[DRILL-6154] NaN, Infinity issues - ASF JIRA

XML

Word

Printable

JSON

Details

Type: Bug
Status: Resolved
Priority: Major
Resolution: Fixed
Affects Version/s: 1.13.0
Fix Version/s: 1.13.0
Component/s: None
Labels:
- ready-to-commit

Description

1.Issue

AFFECTED_VERSION: drill-1.13.0-SNAPSHOT

AFFECTED_FUNCTIONS:

sqrt
trunc

ISSUE_DESCRIPTION: According to ~~DRILL-5919~~/ new json number literals were added: NaN, Infinity, -Infinity. The new data types must be processed properly by existing functions. There are a few issues:
1. SQRT function. Run the following test query:

select sqrt(Nan) NaN, sqrt(Positive_Infinity) POS_INF, sqrt(Negative_Infinity) NEG_INF from dfs.tmp.`PN_Inf_NaN.json`

EXPECTED_RESULT: it was expected to get the following result: NaN, Infinity, NaN (expected result is based on java Math.sqrt() method)
ACTUAL_RESULT: the test query returned: NaN, Infinity, Infinity

2. TRUNC function.

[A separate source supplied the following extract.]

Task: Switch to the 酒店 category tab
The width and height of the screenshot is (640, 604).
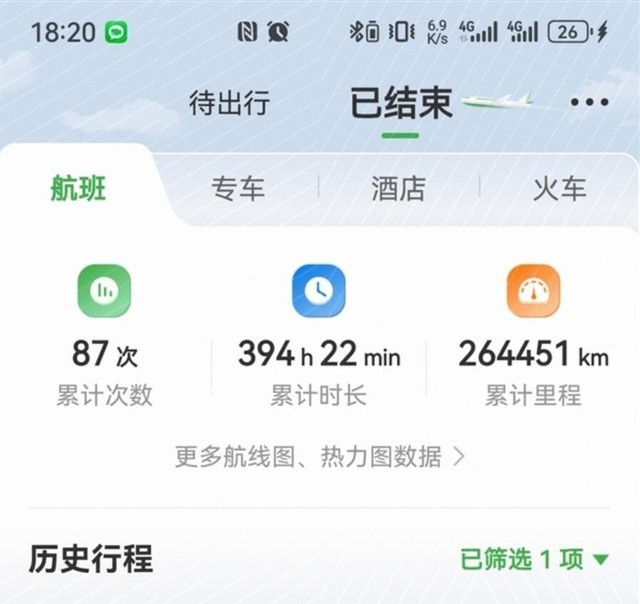Action: coord(398,188)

According to DRILL docs (https://drill.apache.org/docs/math-and-trig/): TRUNC(x, y) : Truncates x to y decimal places. Specifying y is optional. Default is 1. So, the function must work properly without specifying y
However an error message appears. Run test_query:

select trunc(Nan) NaN, trunc(Positive_Infinity) POS_INF, trunc(Negative_Infinity) NEG_INF from dfs.tmp.`PN_Inf_NaN.json`

EXPECTED_RESULT: it was expected to get the following result NaN, NaN, NaN
ACTUAL_RESULT: it appears the following error message: Query Failed: An Error Occurred org.apache.drill.common.exceptions.UserRemoteException: SYSTEM ERROR: NumberFormatException Fragment 0:0 [Error Id: 95e01fee-7433-4b0b-b913-32358b4a8f55 on node1:31010]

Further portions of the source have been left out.